Кстати, такое понимание эволюции взглядов Чингисхана на войну развенчивает еще один устоявшийся миф об этом незаурядном человеке, возникший с легкой руки известного «сказочника» Гарольда Лэмба и воцарившийся в массовом сознании (и отчасти даже в профессиональных исследованиях монголоведов).{Книга Гарольда Лэмба «Чингисхан», написанная чрезвычайно эффектным языком, представляет собой, в то же время, труд совершенно уникальный по количеству бредней и нелепиц на страницу текста.} Лэмб, без всяких на то оснований, заявляет, что Чингисхан уже на курултае 1206 года провозгласил своей целью завоевание всего мира. Такое утверждение не выдерживает никакой критики и опровергается дальнейшими событиями. Цель Чингисхана в этот момент, в общем, достаточно ясна — стать единоличным «владыкой поколения людей, живущих в войлочных кибитках». Сам кочевник, он стремился объединить всех кочевников, установить в степи твердый порядок и, в пределах возможного, сделать своих степных подданных богатыми и довольными жизнью. Степная держава, скрепленная единым законом и кочевым образом жизни — вот тогдашний идеал Чингисхана. Набеги на соседние государства главной своей целью имели грабеж, но никак не присоединение к Монгольской империи — не случайно законы Ясы никогда не применялись к оседлому населению. И лишь после великих побед на востоке и западе, уже на склоне жизни, Чингисхан, возможно, пришел к мысли о завоевании всего мира. Но даже и тогда наилучшим вариантом он явно считал ликвидацию в конечном итоге всех оседлых жителей и создание всемирной кочевой державы.
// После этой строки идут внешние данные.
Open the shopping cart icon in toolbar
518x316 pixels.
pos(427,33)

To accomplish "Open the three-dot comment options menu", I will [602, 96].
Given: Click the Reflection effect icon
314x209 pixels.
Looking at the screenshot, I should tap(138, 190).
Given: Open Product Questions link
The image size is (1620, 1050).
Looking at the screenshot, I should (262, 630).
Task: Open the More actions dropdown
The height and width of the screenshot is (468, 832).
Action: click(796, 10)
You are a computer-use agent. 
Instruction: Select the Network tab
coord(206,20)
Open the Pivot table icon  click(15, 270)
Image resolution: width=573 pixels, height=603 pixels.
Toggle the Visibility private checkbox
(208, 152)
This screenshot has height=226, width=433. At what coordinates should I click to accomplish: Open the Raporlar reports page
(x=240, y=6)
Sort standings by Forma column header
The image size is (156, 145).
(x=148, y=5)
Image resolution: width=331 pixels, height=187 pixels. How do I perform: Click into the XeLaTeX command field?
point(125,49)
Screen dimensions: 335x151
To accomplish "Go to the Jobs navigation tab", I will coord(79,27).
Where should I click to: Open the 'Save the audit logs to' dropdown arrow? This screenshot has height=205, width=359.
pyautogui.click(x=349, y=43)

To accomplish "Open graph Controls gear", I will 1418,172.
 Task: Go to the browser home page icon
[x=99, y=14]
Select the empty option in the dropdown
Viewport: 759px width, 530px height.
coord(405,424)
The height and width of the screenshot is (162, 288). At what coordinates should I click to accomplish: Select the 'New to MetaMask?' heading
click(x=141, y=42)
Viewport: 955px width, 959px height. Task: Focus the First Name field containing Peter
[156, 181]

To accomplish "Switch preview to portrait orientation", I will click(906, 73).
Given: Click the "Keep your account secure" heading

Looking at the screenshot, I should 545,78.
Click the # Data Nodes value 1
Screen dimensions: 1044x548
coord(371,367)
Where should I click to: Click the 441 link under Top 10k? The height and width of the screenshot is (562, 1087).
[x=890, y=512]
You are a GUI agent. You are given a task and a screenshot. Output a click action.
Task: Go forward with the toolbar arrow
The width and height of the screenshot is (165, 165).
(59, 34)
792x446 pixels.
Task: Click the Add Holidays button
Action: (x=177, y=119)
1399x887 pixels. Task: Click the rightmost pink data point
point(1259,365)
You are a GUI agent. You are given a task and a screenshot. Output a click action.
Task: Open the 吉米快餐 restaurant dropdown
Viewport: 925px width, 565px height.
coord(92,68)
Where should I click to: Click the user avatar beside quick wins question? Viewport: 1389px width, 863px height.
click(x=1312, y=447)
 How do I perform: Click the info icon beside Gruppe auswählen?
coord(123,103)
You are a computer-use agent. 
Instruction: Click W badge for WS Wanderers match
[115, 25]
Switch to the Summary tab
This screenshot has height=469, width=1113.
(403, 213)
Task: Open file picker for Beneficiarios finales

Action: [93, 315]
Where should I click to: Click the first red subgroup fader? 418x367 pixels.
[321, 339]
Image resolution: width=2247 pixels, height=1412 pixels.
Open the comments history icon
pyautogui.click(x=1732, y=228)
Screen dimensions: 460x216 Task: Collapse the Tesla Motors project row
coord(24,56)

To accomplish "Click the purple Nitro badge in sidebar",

И всерьез рассматривал вопрос об уничтожении всего населения Китая и превращении его земель в монгольские кочевья. Этого, как известно, не произошло: экономические выкладки Елюй Чуцая и собственный здравый смысл заставили его отказаться от этой идеи. Но сам факт подобной постановки вопроса говорит о многом, и не в последнюю очередь о том, что и сами эти завоевания были для Чингисхана не столько целью, сколько средством. В 1206 же году завоевание мира в повестке дня просто отсутствовало. Планы Чингисхана были иные, куда менее фантастические и масштабные, но зато гораздо более продуманные.
Главным для Чингисхана после завоевания власти в степи стала подготовка войны с цзиньским Китаем. Этой войны с извечным врагом требовало монгольское общественное мнение; о мести чжурчжэням за кровь Амбагай-хана и смерть Есугэй-багатура с детских лет мечтал и сам Темучин-Чингисхан. На это накладывалось и неприятие самолюбивым владыкой степи своего приниженного положения — ведь он должен был платить дань чжурчжэням и формально считался лишь простым пограничным генералом, подчиняющимся китайскому императору. Теперь, после провозглашения Йеке Монгол Улус, такое положение становилось для Чингисхана неприемлемым. Разрешить ситуацию могла только война.